*** Records for the task Section Begins ***

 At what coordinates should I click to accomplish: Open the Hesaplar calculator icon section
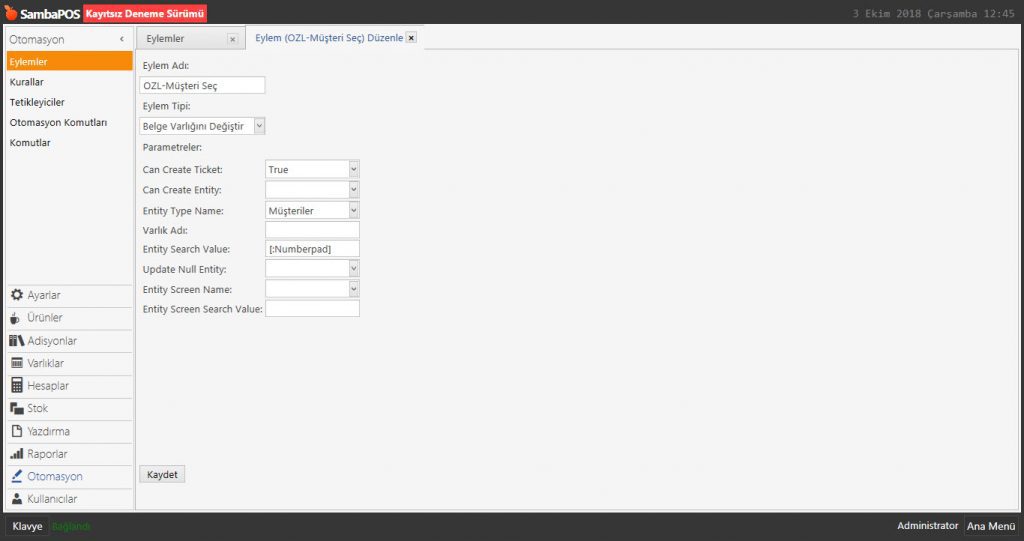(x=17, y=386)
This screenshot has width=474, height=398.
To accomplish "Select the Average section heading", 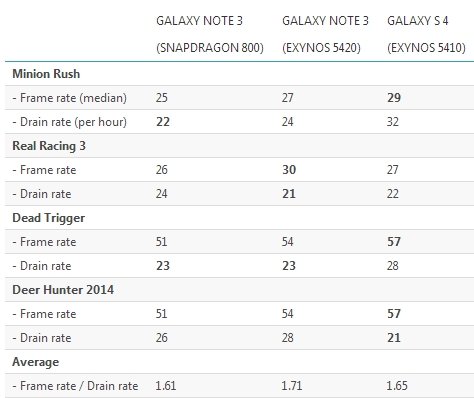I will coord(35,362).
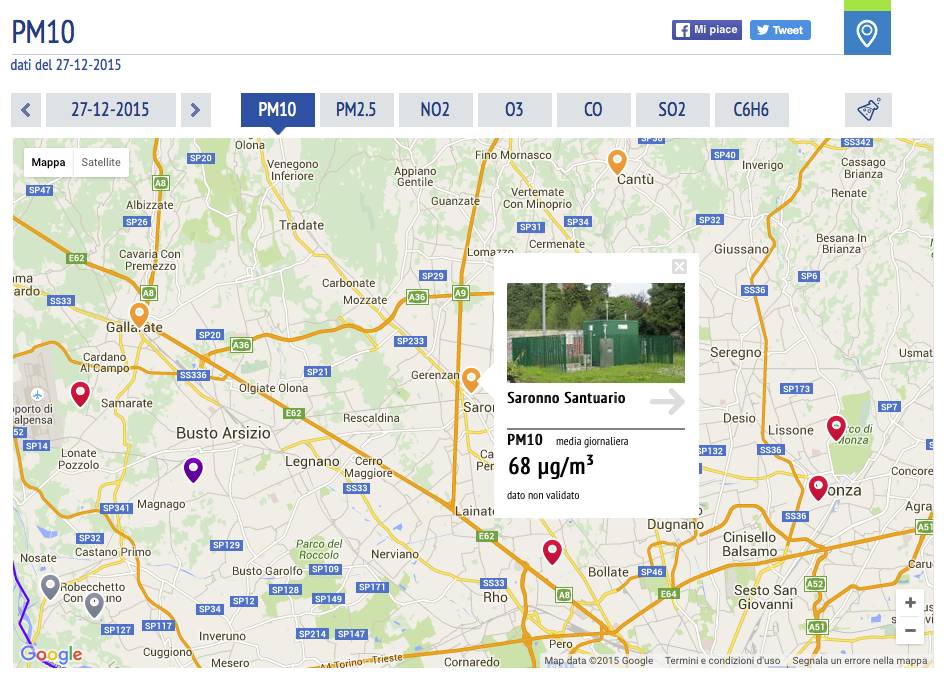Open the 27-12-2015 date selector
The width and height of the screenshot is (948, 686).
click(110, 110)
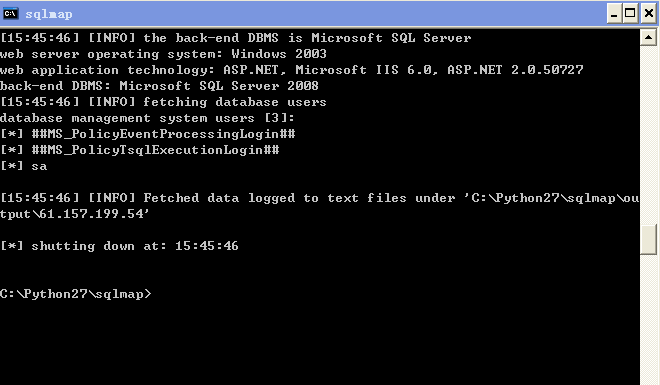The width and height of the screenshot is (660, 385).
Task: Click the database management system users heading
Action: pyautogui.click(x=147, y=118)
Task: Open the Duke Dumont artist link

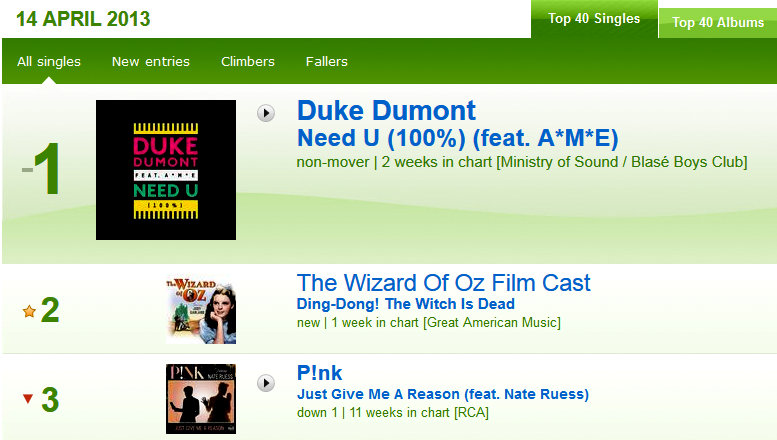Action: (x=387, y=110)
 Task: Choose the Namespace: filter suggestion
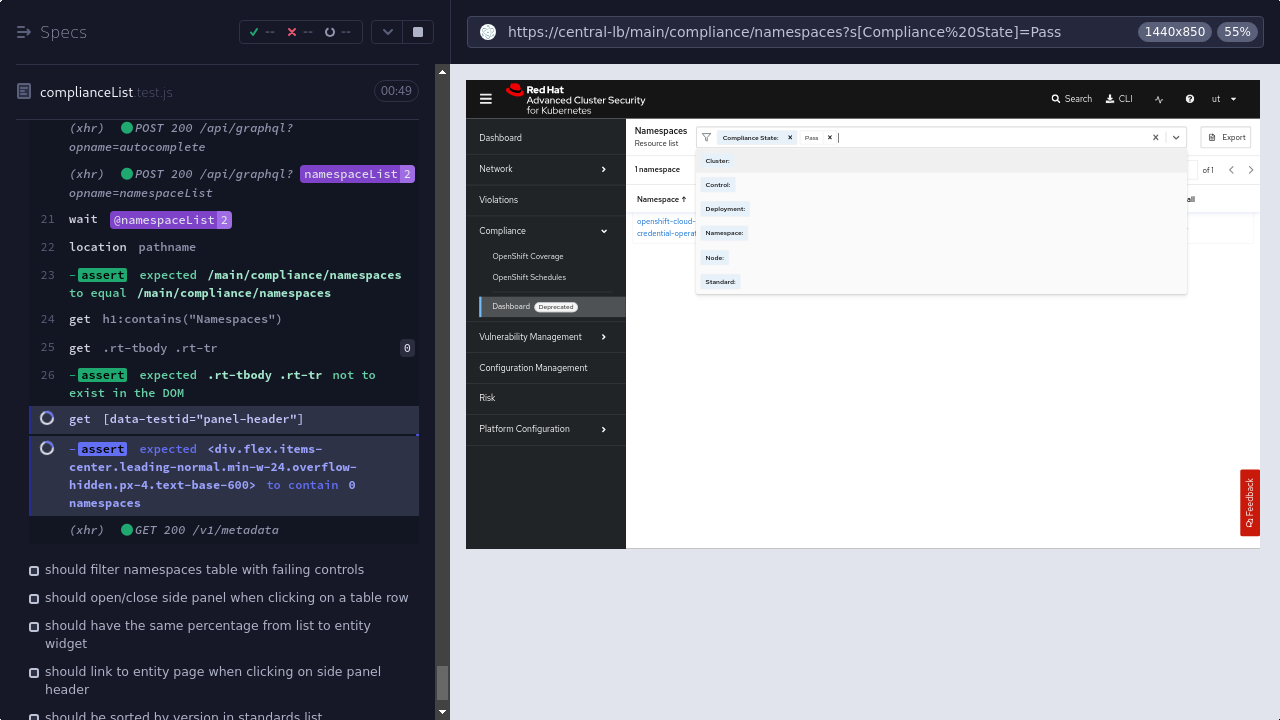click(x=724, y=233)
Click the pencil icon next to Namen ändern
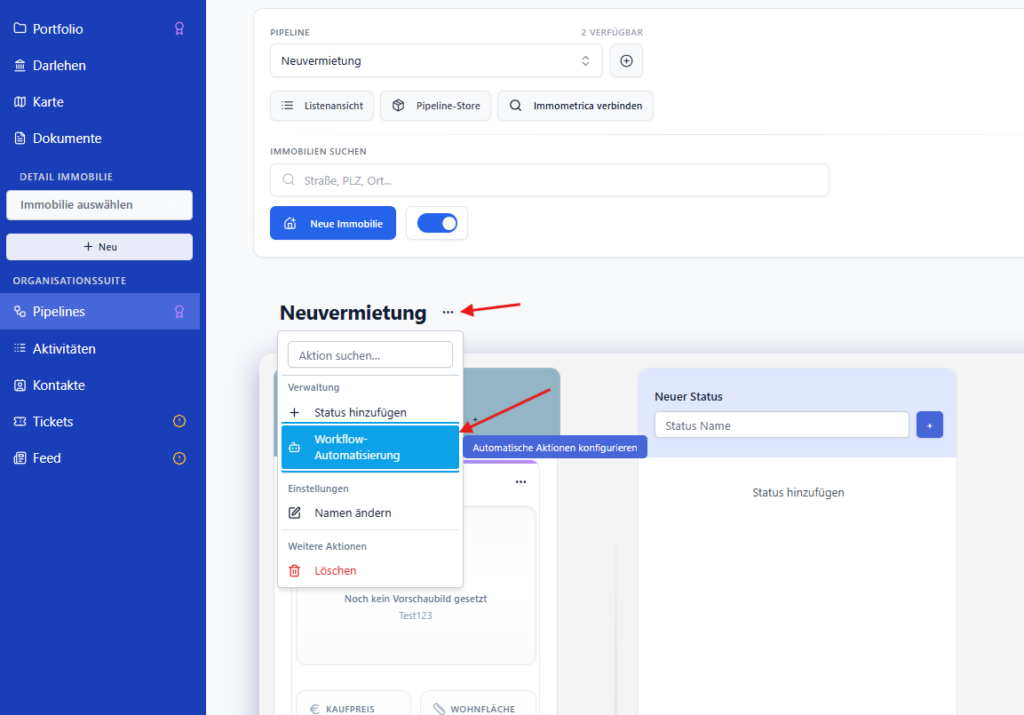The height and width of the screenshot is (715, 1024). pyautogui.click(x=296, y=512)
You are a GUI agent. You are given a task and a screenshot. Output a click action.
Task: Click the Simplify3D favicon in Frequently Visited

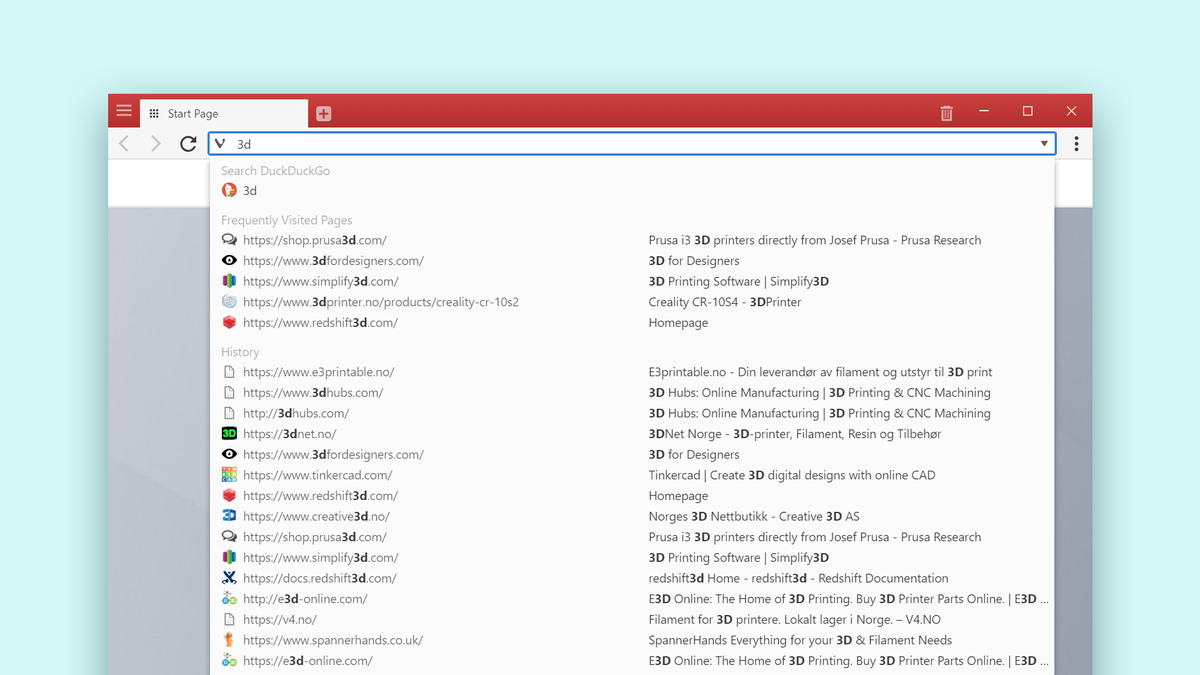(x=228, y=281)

*** Records for the task Section Ends ***

A faithful copy is needed of the lines from the one containing "Task: Open the Duke Dumont artist link" through the last line of the data above, with pictures left out.

■ Solution to this exercise:
Task: Open the Duke Dumont artist link

Action: (x=387, y=110)
 Task: Choose the Namespace: filter suggestion
click(x=724, y=233)
Click the pencil icon next to Namen ändern
The height and width of the screenshot is (715, 1024). pyautogui.click(x=296, y=512)
You are a GUI agent. You are given a task and a screenshot. Output a click action.
Task: Click the Simplify3D favicon in Frequently Visited

(x=228, y=281)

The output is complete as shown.